As described by Lookonchain analysts on Nov. 22, decentralized exchange Curve Finance (CRV) tokens appear to have suffered a significant short seller attack. According to Lookonchain, ponzishorter.eth, an address associated with Mango Markets exploiter Avraham Eisenberg, first exchanged 40 million USD Coin (USDC) on Nov. 13 on the Aave decentralized finance protocol to borrow CRV to sell it.
The act reportedly caused the CRV price to drop from $0.625 to $0.464 for the week. Fast forward to today, blockchain data shows that another 30 million CRV ($14.85 million) was borrowed by ponzishorter.eth through two transactions and transferred to OKEx for sale. The Lookonchain team hypothesized that the trade was carried out to drive the price of the token down “so that many people who used CRV as collateral would face liquidation.”
In response to the strong selling activity, a wallet associated with the Curve founder added 20 million more CRV as collateral. In Aave, The health factor of the wallet addresses was 1.65 at press time, indicating excess collateral against lent assets.
But according to saying per blockchain analytics firm Arkham, the trades “may simply be bait,” with Aave being the primary target instead. Arkham claims that Eisenberg built a position of more than $100 million in Aave for a sophisticated trading scheme.
First, this is a short diversion of CRV tokens on Aave, which has no liquidity on the platform, but also very low margin requirements, both of which are important factors for the exploit. The resulting attention would lead users to buy the dip en masse to defend the CRV price and others to try to squeeze the short seller into covering his position at a loss.
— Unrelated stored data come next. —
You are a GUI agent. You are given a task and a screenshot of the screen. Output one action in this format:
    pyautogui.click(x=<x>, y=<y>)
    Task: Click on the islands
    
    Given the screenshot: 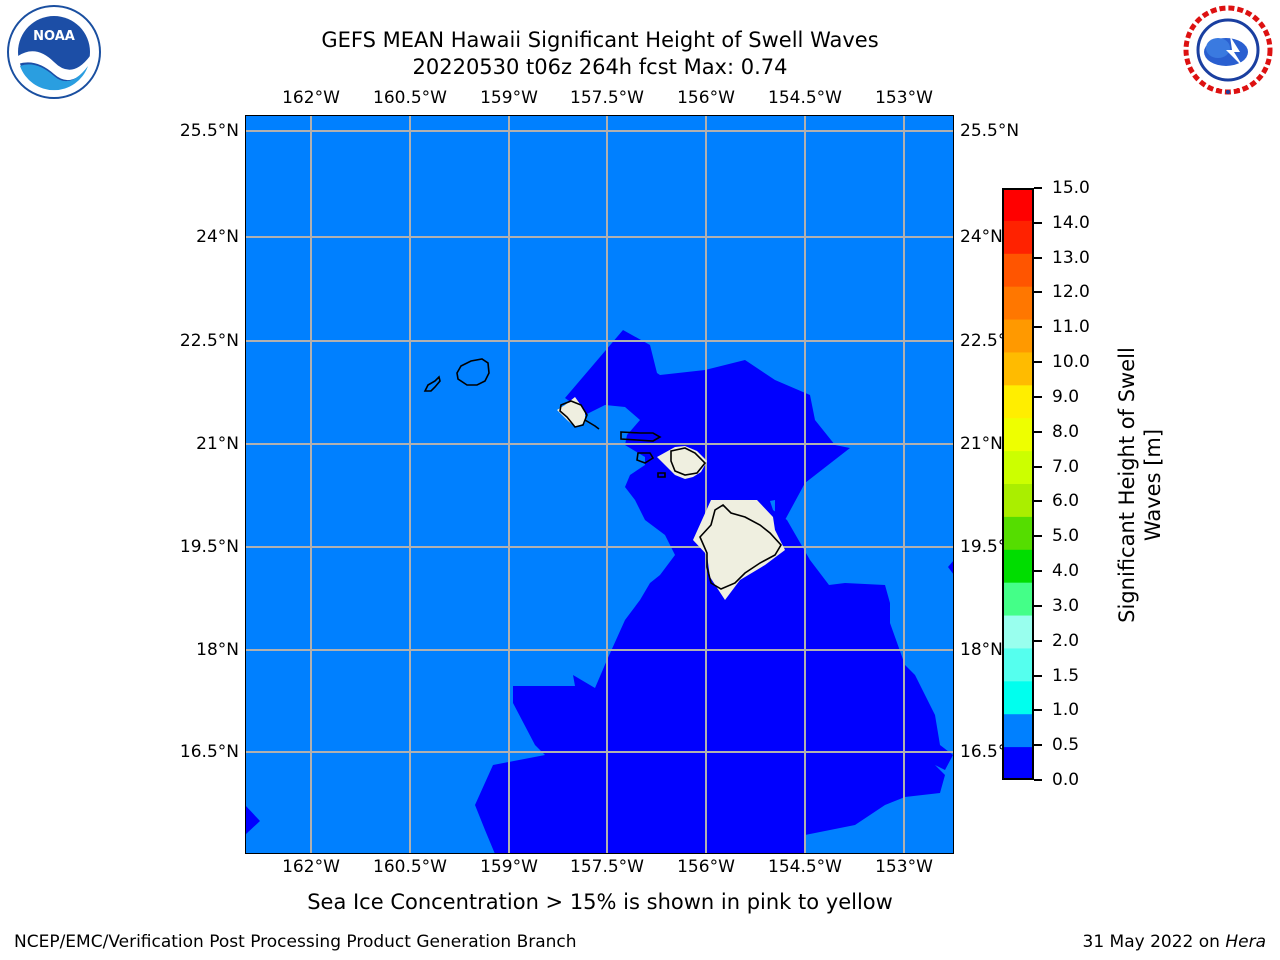 What is the action you would take?
    pyautogui.click(x=604, y=479)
Nevertheless, the real conspiracy seems to be to exploit the possibility that Aave will not be able to cover Eisenberg’s short positions in CRV, since the platform allegedly does not have enough liquidity to buy back more than 20% of the shorts. This would then favor betting against Aave and the price of its native token falling:
“The real target here was AAVE’s vulnerable loop system, which Avi mentioned last month. Using $40 million to borrow nearly $50 million of CRV could leave AAVE with serious bad debt.”
“In order to liquidate Avi’s position, Aave’s liquidators will have no way to buy back all of the CRV it borrowed. AAVE will need to sell significant amounts of security module tokens to cover this loss,” Arkham wrote. A screenshot of a swap quote provided by the company shows a potential swap impact of 89.8% between USDT and CRV for the estimated $100 million position.
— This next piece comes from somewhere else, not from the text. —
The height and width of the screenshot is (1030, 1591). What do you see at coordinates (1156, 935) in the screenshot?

he put in a fuck ton of usdc. can borrow at 90% ltv
borrowed heaps of $CRV. psyop short.
pump curve ridiculously.
aave has to liquidate the “usdc” and buy back enormous amounts of $CRVliterally 50-100% slippage on orders of that size
—Fraxgener 200x (@napgener) November 22, 2022
put a ton of usdc. you can borrow at 90% ltv
borrowed loads of $CRV. short psycho.
pump curve ridiculously.
aave have to liquidate usdc and buy back huge amounts of $CRV literally 50-100% slippage on orders that size
At press time, CRV was up 15.47% at $0.5742 over the past 24 hours, while Aave price declined 6.33% to $53.54 over the same period. On October 11, Eisenberg extracted $117 million from the Mango Markets protocol and kept $47 million for himself as a bug bounty before returning the rest, calling it a “highly profitable trading strategy.”